The British government learns what any TEFLer could have told them
…ETS is crap! I mean really, you’d only need to look at one TOEIC test, an exam that claims to test all skills but has no speaking component, or its history to see that ETS is a company that has turned educational incompetence linked to juicy undeserved government contracts into an art form.
The moral of the story is obviously that governments everywhere need to employ more people with TEFL experience to stop them making such elementary mistakes. It’s a big, bad world out there, and no one knows that better thanĀ a TEFL teacher!
Tags: News
July 26th, 2008 at 7:52 am
Talk about making an “elementary mistake”!
Maybe before you start criticizing an exam, any exam, you should at least read the promotional material, or talk to someone who has seen it.

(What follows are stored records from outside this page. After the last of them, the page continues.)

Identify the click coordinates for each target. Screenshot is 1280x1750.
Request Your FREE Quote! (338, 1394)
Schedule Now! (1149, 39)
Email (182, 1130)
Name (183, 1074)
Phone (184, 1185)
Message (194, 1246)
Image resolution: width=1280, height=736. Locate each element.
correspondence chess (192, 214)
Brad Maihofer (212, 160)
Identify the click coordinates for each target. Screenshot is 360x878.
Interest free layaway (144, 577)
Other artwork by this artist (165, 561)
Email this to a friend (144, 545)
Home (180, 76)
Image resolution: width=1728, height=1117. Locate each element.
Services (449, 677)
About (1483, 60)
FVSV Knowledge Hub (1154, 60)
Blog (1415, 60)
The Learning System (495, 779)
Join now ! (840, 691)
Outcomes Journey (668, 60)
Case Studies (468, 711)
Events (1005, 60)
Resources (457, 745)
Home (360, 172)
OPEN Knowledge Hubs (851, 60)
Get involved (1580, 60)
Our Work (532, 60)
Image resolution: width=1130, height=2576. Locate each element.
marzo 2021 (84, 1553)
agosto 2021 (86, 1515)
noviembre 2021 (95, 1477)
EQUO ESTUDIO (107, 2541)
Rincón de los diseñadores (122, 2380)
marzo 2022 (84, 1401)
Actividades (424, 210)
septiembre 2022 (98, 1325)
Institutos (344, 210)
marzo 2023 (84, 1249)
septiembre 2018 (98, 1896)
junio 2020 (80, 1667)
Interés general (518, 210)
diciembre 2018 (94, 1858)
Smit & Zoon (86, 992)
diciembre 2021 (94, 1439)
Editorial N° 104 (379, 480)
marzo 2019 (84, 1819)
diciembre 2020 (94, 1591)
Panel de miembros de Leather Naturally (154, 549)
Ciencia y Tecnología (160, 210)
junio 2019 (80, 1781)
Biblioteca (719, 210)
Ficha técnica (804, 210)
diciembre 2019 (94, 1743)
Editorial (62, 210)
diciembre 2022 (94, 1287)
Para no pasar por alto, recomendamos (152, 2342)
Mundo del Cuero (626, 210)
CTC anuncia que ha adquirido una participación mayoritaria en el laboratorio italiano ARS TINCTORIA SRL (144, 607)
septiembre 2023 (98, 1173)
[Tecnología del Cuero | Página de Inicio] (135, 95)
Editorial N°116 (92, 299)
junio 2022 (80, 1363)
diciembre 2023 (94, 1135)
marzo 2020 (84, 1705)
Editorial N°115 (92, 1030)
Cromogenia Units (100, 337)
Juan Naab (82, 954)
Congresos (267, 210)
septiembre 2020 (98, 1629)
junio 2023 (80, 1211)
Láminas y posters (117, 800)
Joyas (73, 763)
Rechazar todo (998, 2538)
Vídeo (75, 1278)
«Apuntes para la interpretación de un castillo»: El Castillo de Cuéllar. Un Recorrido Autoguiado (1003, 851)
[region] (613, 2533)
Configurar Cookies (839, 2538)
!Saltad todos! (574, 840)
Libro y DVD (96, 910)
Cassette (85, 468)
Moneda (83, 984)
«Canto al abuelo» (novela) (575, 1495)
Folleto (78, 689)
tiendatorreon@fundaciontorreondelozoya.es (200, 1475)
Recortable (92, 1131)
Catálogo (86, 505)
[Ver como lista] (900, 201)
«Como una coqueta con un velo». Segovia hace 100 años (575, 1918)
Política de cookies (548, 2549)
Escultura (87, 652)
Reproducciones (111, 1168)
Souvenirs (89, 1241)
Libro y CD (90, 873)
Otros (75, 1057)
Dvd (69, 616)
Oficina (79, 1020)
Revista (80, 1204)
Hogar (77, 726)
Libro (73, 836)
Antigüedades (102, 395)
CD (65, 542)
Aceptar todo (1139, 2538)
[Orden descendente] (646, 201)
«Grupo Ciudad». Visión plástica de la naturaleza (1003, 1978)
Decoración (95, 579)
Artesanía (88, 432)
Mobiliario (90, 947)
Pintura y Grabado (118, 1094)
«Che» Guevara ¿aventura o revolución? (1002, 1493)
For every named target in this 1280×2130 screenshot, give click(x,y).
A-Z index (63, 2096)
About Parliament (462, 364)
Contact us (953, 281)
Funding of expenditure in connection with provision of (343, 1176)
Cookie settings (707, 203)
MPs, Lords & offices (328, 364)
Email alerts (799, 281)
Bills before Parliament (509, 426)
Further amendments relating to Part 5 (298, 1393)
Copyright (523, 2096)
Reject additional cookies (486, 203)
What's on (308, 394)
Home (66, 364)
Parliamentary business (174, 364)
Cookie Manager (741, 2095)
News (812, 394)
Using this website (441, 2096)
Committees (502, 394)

The are two major TOEIC exams, one is a Listening & Reading exam and the other a Speaking & Writing exam. The TOEIC Listening & Reading exam has never claimed to measure any skills other than Listening or Reading.
So maybe the real moral to the story is that before running out and employing more people with TEFL experience, the government need to find people who know what they are talking about.
If you can’t get the basic facts right, why should anyone pay attention to anything else you have to say about ETS?
July 26th, 2008 at 1:38 pm
Never?
TOEIC is one of many things in life that you cannot understand without an understanding of history. How long has TOEIC had a speaking component and how many people take it?
July 26th, 2008 at 4:48 pm
Live by the sword, die by the feather, Alex. They’re all turning against you now.
July 28th, 2008 at 3:33 am
And what history is it that I need to understanding. Sorry, but that is a pretty presumptuous statement.
All I am saying is that if your are going to criticize something, learn the facts first. Minimally go to the ETS website and look the information up before you pontificate.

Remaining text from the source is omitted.